HELENA – The Montana Department of Fish, Wildlife and Parks is restructuring and is in the market for three managers.
The reorganization is part of an effort to “get us set up for the future,” said Director Joe Maurier, who took office six months ago.
The new structure includes a freshly minted Division of Fish and Wildlife, for which an $82,524-a-year chief is being sought. That arm of Fish, Wildlife and Parks will consolidate some long-standing divisions, including fisheries, wildlife, enforcement and communication/education, and encompass a new strategic planning unit involving staff that was widely dispersed previously.
Maurier said in a phone interview that he is “moving pieces around to be better aligned” and “nobody lost a job,” although some responsibilities are shifting.
Fish, Wildlife and Parks is seeking a deputy director at $85,508. That post has been held by Chris Smith, who Maurier said is moving to special projects that include work on a new Helena wildlife center.
The department also is preparing to hire an assistant parks administrator at a salary of $49,468 to $71,602. The administrator will succeed Chas Van Genderen, who previously held the job and is now the parks chief, the post Maurier held before Gov. Brian Schweitzer named him director of Fish, Wildlife and Parks in November. The Montana Senate confirmed the appointment in April.
The reorganization will not change the personnel head count in Fish, Wildlife and Parks, Maurier said. The department has the equivalent of 693 full-time employees, 197 of them seasonal or temporary.
Maurier said he expects internal and external candidates for the administrative jobs.
“Nationwide, recruitment is not great for Montana only because for comparable jobs our wages are a little bit lower,” he said. “But the quality of life tends to be higher. It’s a question of balance, for somebody coming in.”
Maurier presented the reorganization to the state Environmental Quality Council on Thursday.
Committee member Sen. Jim Keane, D-Butte, said Friday that he was impressed. Problems with the old structure included too much uncertainty about responsibility for certain functions within Fish, Wildlife and Parks, he said.
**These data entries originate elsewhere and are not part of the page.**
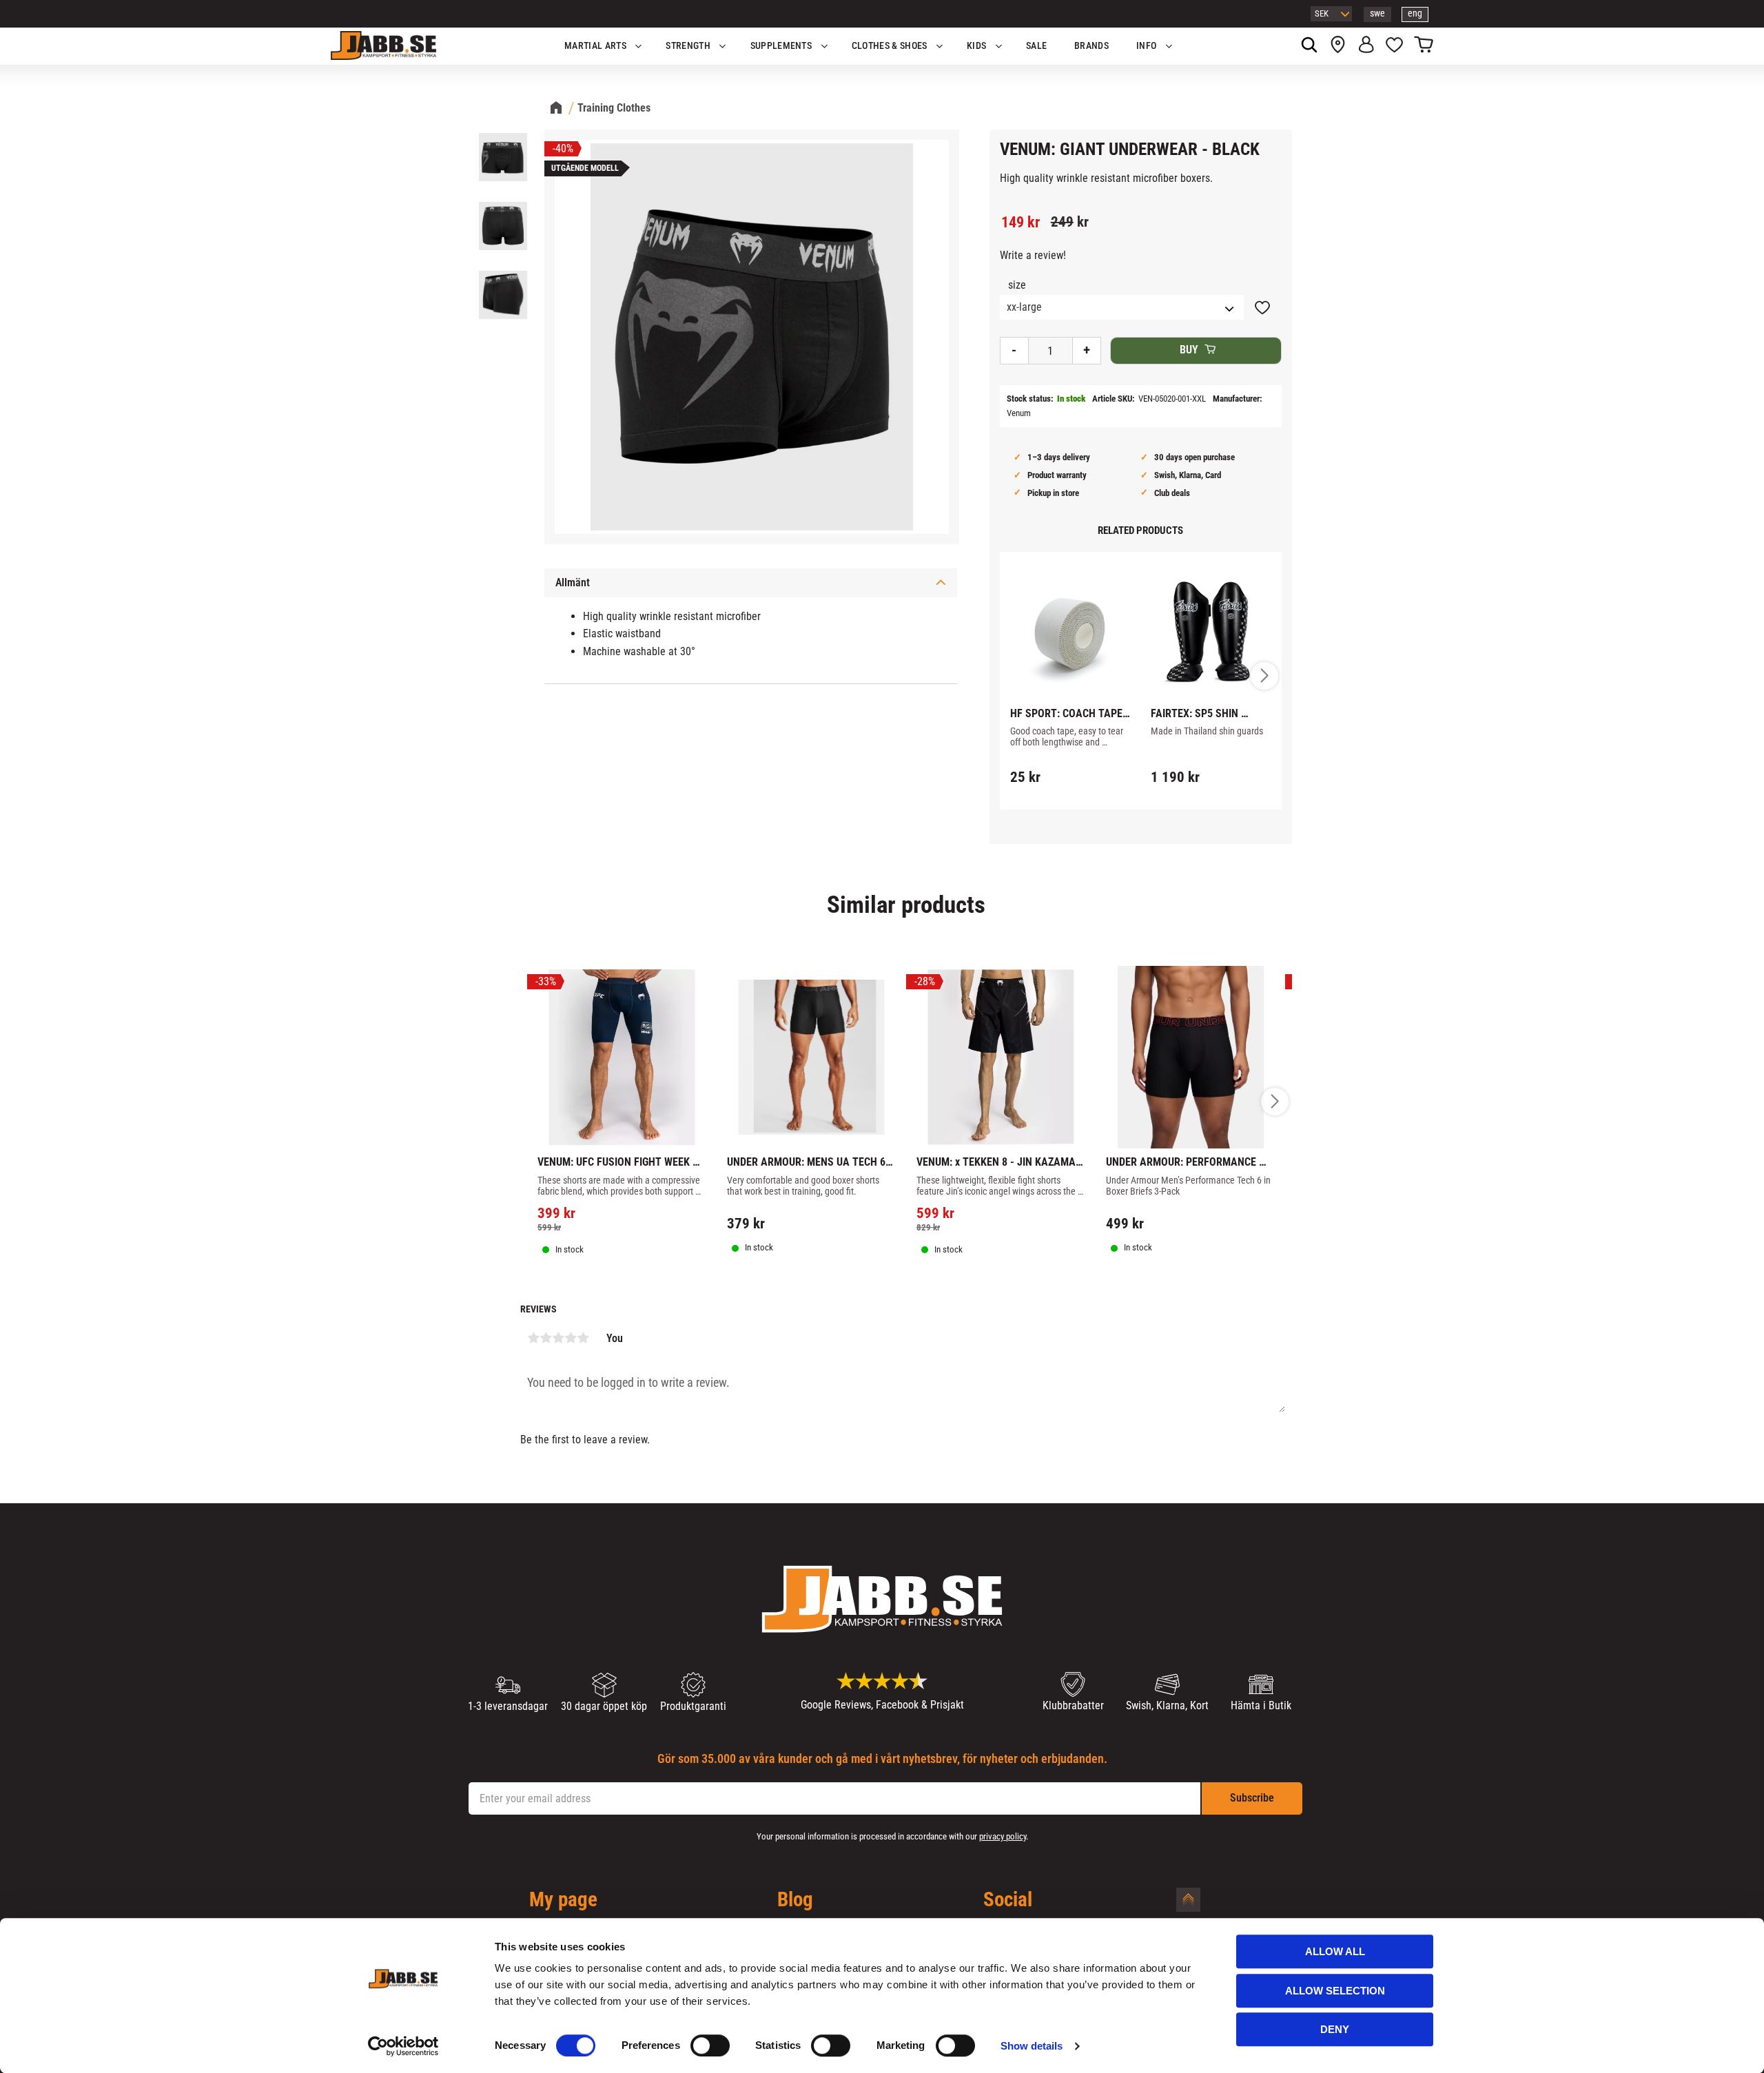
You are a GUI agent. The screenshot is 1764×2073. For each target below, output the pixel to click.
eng (1415, 13)
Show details (1032, 2046)
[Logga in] (1366, 46)
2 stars (546, 1338)
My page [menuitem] (563, 1900)
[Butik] (1337, 46)
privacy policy (1002, 1836)
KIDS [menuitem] (976, 46)
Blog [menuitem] (795, 1900)
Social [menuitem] (1007, 1900)
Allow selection (1335, 1991)
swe (1377, 13)
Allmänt (572, 582)
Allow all (1335, 1951)
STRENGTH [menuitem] (688, 46)
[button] (1394, 46)
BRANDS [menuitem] (1091, 46)
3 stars (558, 1338)
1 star (533, 1338)
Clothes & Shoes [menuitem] (889, 46)
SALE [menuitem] (1036, 46)
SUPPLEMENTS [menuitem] (781, 46)
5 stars (583, 1338)
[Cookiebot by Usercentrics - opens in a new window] (403, 2046)
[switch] (710, 2045)
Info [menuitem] (1146, 46)
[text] (1020, 222)
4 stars (570, 1338)
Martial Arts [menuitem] (595, 46)
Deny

“It’s the old story of ‘We’ve always done it this way, let’s continue to do it this way,'” Keane said. “He (Maurier) brought a fresh look.”
Senate Fish and Game Committee Chairman Greg Barkus, who from 1989-93 served on the state commission that oversees Fish, Wildlife and Parks, said Friday that he had been unaware of the changes in the department.
Barkus, a Kalispell Republican, added that consolidating the fisheries and the wildlife divisions “probably makes sense because they’ve kind of gotten away from management of fish and wildlife and gotten into focusing more on land ownership.”